### TASK PROMPT
Check each line of the data for "agent" and select those that have it.

Records contained in a dataset:
────────────────────

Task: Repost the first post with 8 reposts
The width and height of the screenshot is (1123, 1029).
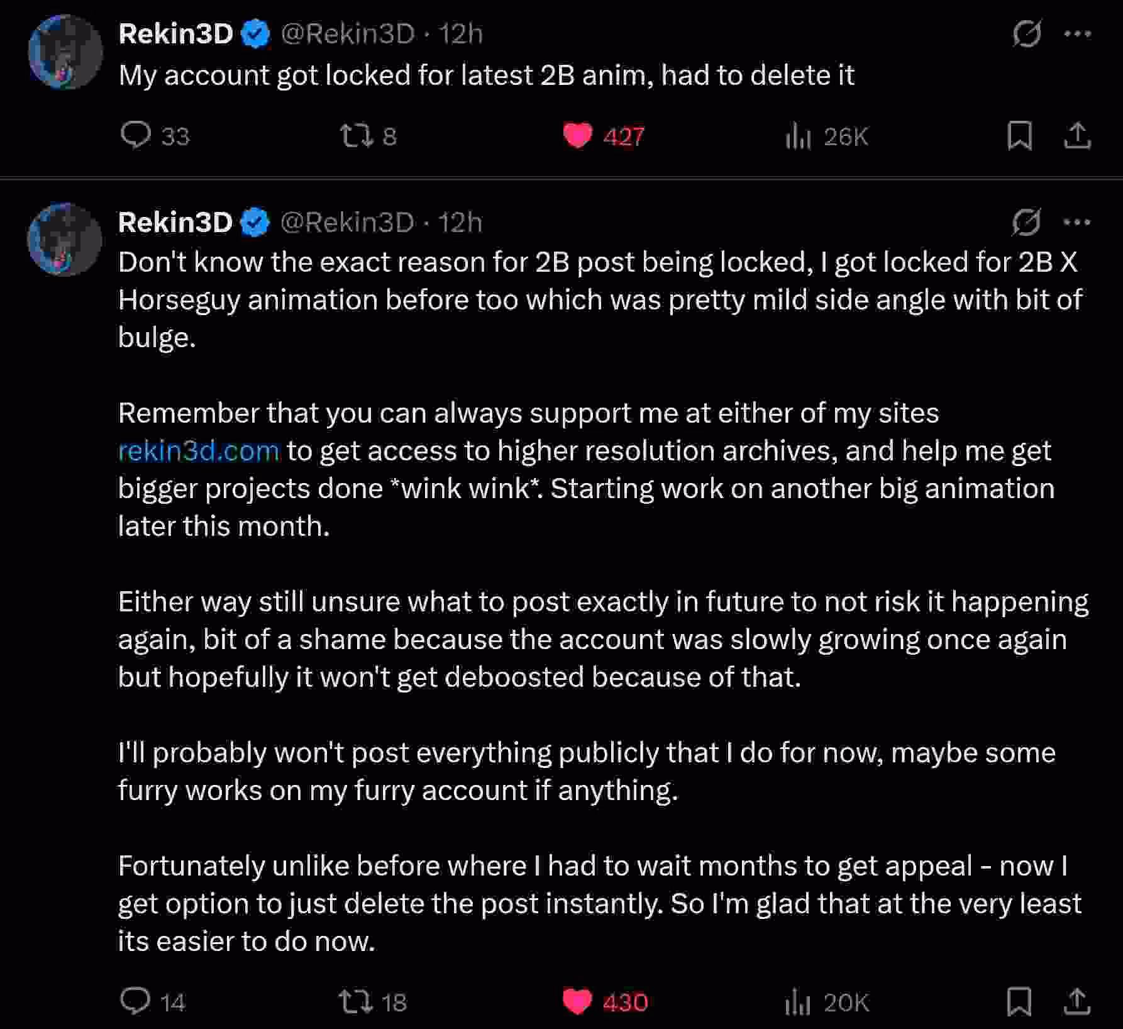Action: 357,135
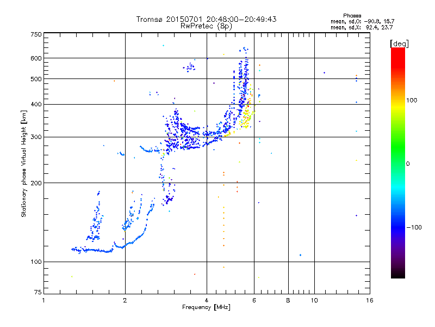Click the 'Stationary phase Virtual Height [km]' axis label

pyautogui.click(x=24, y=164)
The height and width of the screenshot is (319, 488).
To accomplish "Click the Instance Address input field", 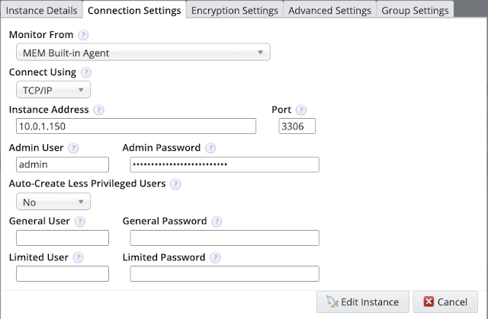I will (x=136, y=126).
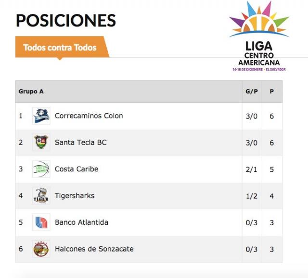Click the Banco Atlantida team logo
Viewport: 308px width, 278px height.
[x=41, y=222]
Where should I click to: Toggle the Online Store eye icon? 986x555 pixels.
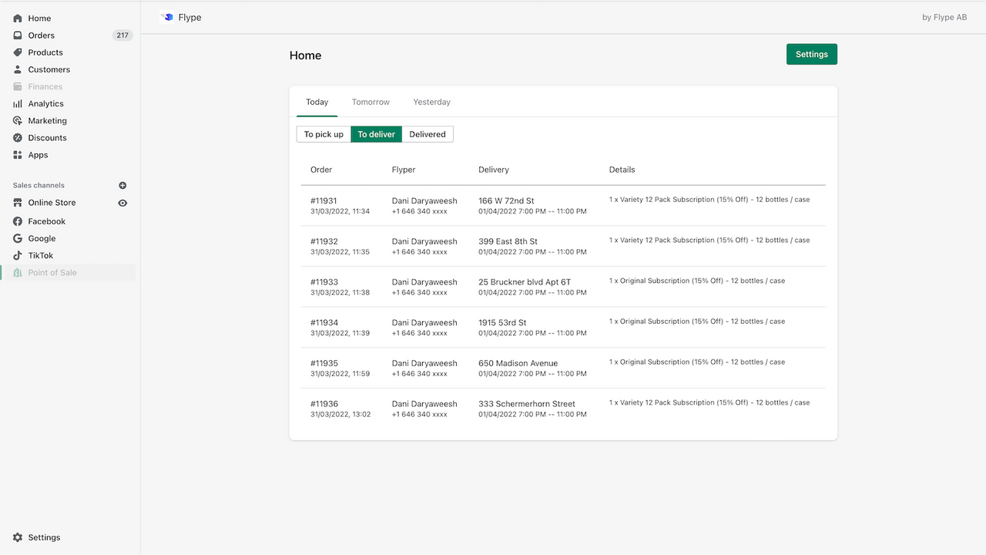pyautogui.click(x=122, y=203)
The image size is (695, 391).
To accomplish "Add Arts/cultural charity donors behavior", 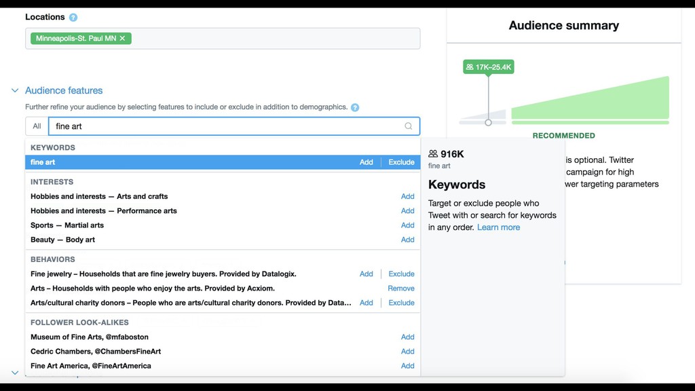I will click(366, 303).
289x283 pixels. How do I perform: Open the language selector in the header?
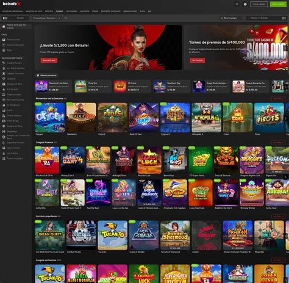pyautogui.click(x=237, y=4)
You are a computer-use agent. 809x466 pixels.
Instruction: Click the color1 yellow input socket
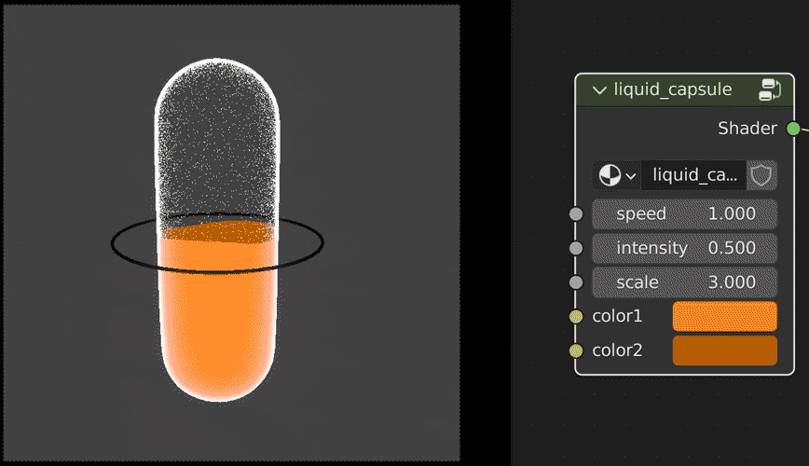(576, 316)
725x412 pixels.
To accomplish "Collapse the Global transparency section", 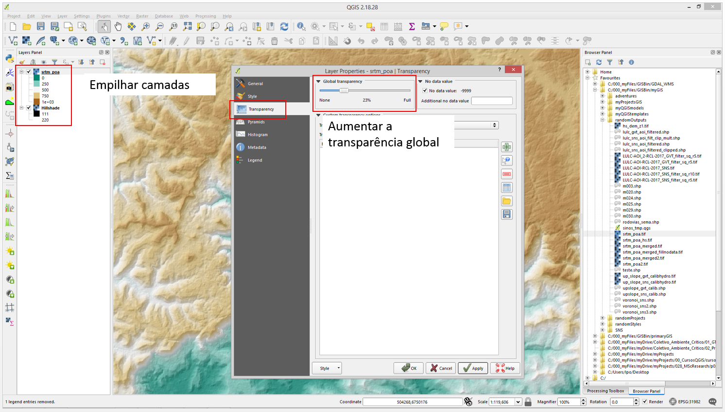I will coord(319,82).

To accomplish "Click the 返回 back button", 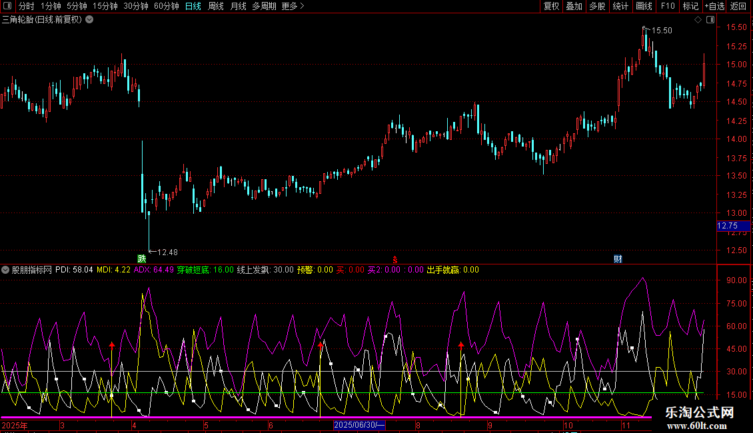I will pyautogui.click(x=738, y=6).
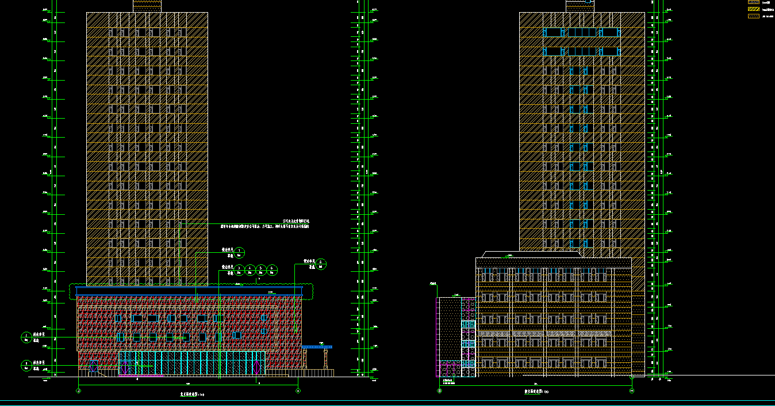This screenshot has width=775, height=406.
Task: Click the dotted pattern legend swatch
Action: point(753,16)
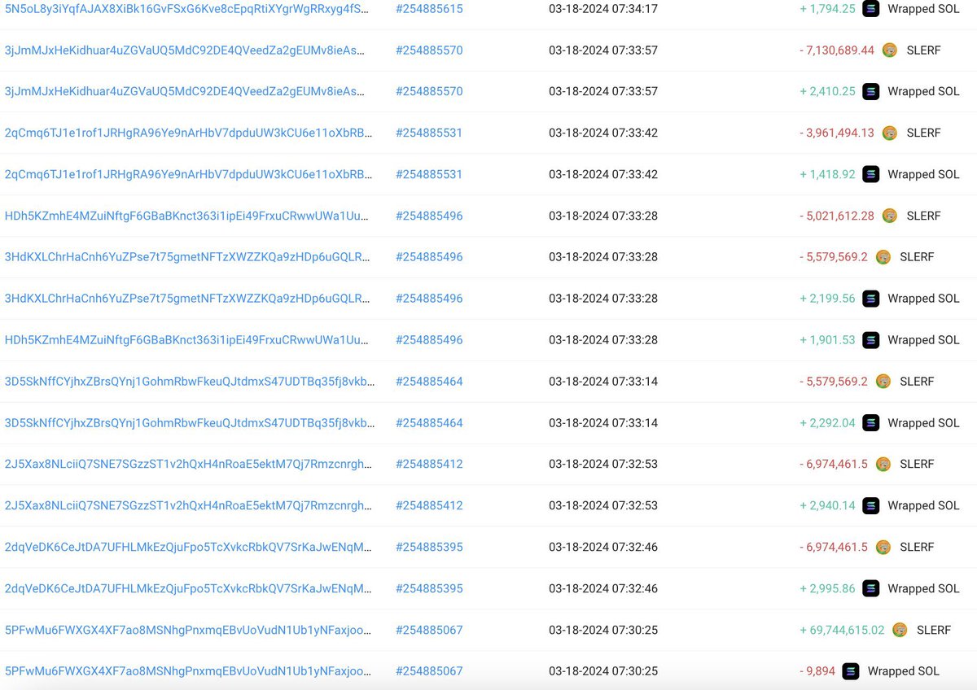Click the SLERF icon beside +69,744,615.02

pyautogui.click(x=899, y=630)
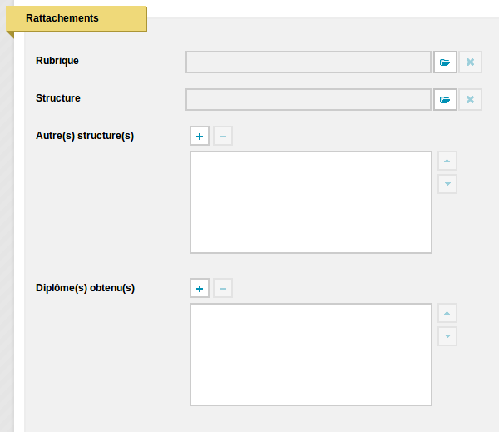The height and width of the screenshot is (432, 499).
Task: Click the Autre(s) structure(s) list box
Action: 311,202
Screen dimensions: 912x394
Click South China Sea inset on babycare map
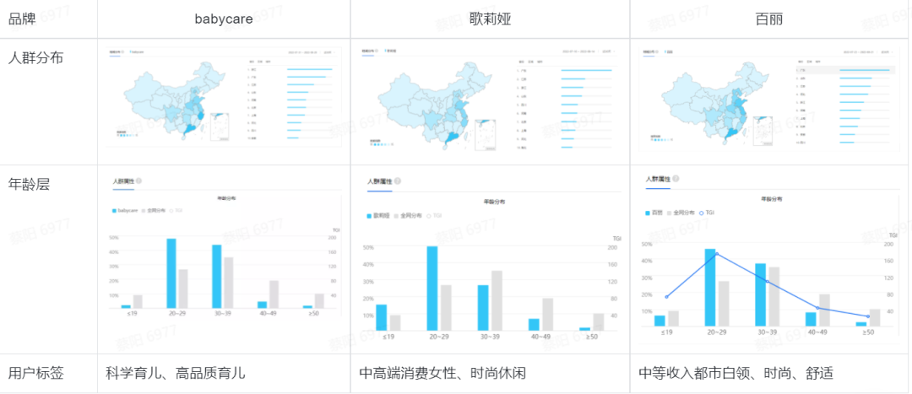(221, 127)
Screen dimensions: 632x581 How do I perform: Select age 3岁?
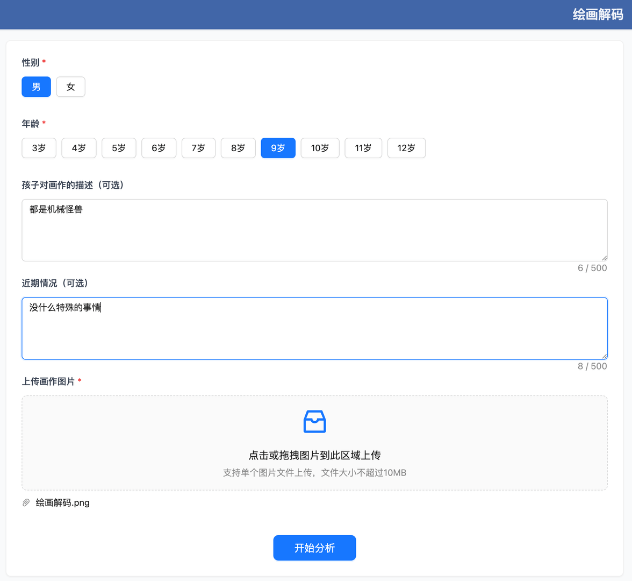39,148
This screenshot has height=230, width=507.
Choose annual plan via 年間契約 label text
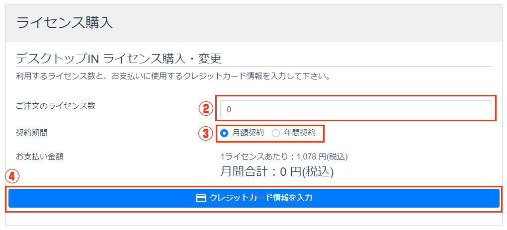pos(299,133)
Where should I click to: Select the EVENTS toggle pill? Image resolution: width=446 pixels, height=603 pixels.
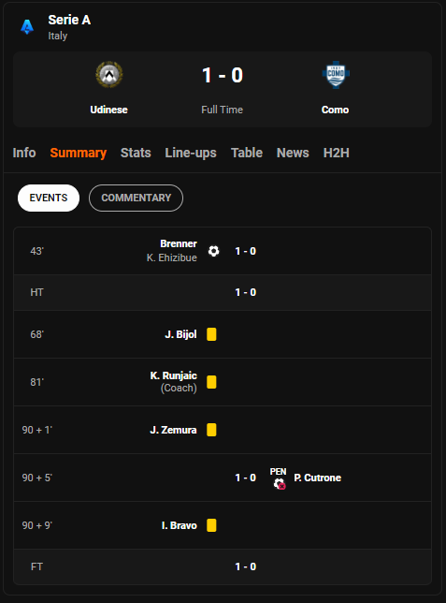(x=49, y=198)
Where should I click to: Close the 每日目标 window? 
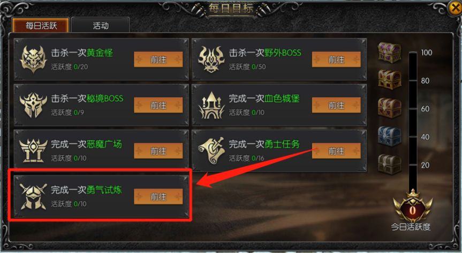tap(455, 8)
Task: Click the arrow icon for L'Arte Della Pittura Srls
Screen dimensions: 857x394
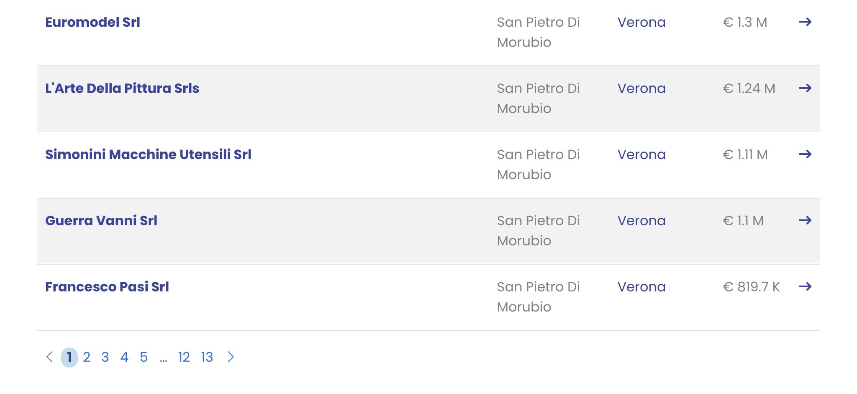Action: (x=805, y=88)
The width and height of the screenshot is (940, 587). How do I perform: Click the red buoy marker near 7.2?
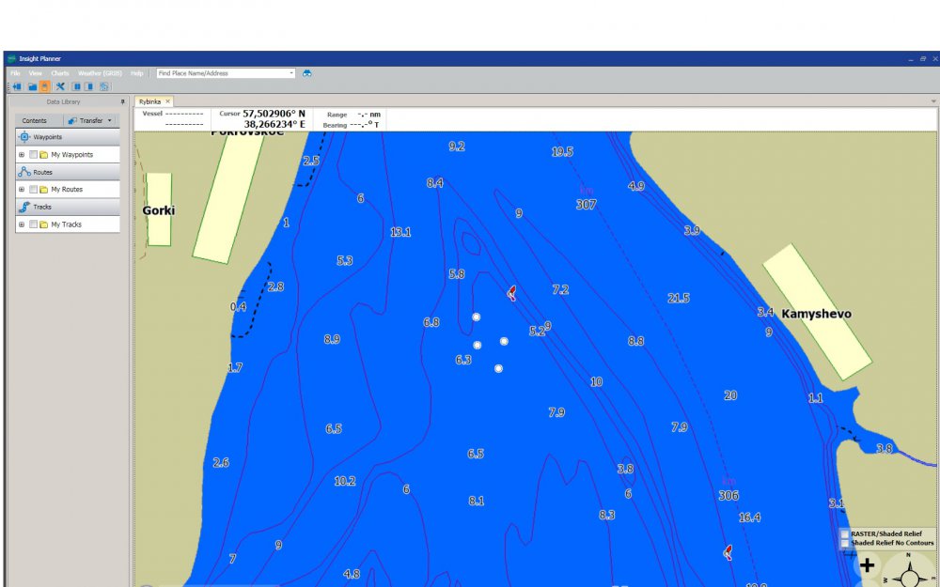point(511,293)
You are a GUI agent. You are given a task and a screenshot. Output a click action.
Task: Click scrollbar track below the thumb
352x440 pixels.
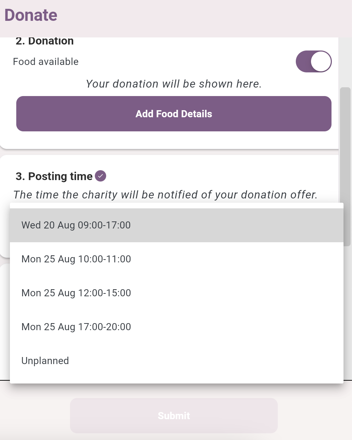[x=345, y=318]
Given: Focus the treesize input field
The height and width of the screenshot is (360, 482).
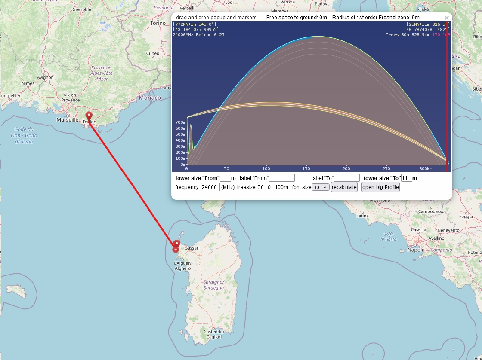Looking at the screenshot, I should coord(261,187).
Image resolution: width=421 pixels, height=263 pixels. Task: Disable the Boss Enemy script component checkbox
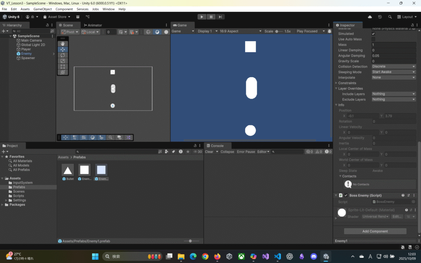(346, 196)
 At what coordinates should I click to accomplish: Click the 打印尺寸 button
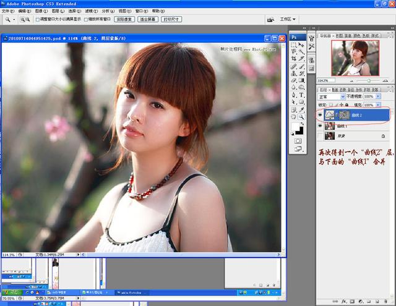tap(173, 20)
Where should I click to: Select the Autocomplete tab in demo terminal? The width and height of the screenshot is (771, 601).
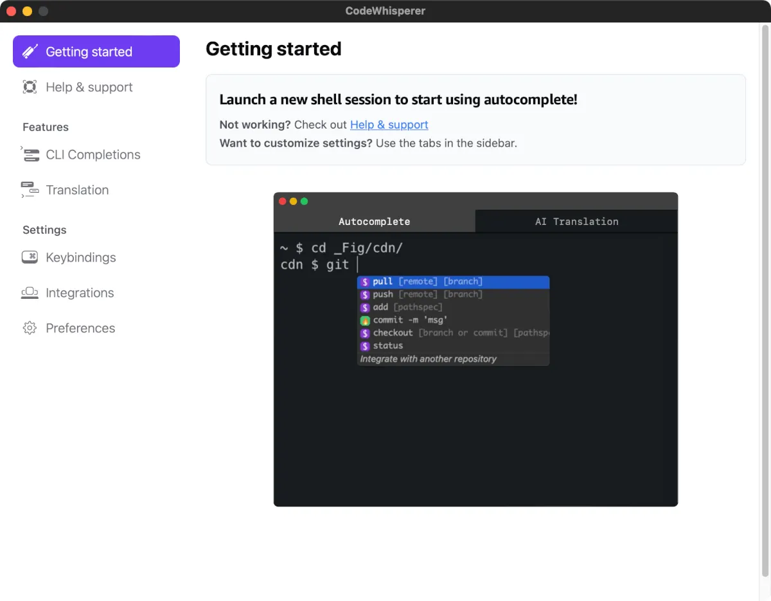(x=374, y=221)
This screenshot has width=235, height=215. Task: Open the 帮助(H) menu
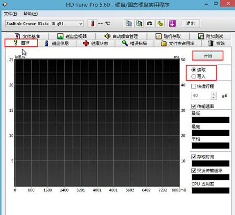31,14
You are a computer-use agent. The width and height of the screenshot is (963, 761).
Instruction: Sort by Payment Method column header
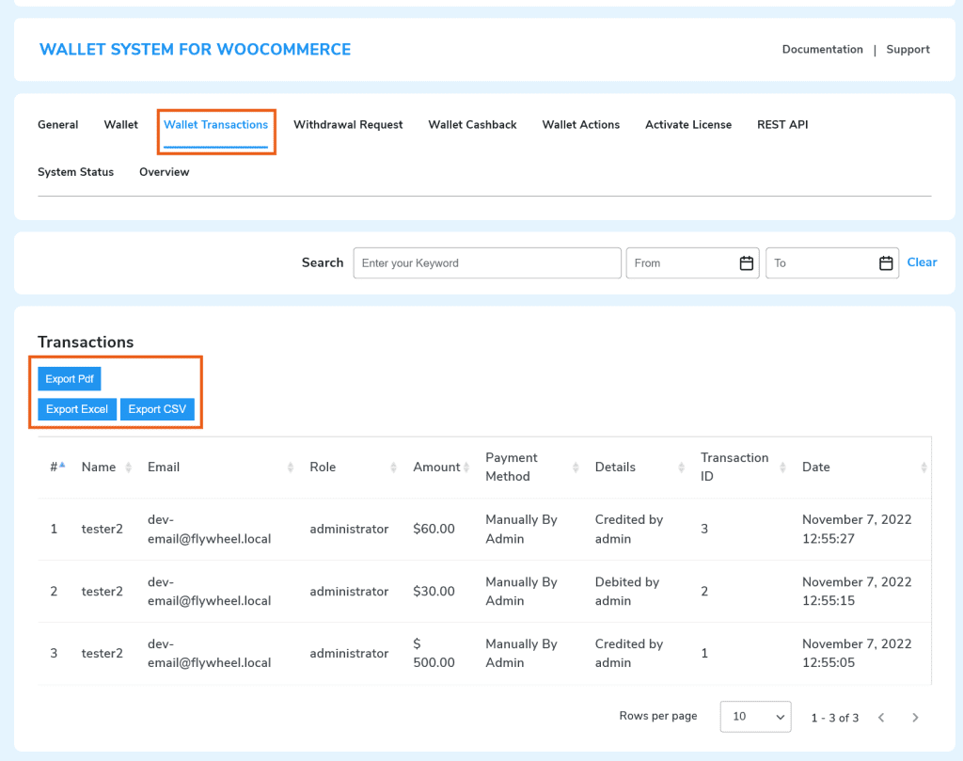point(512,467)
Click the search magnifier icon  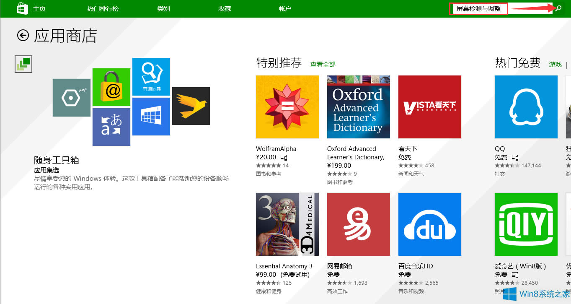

────────────────────

### ANSWER
You are a computer-use agent. 809x466 pixels.
You are a GUI agent. You are given a task and a screenshot. Output a click action.
You are a computer-use agent. The width and height of the screenshot is (963, 761).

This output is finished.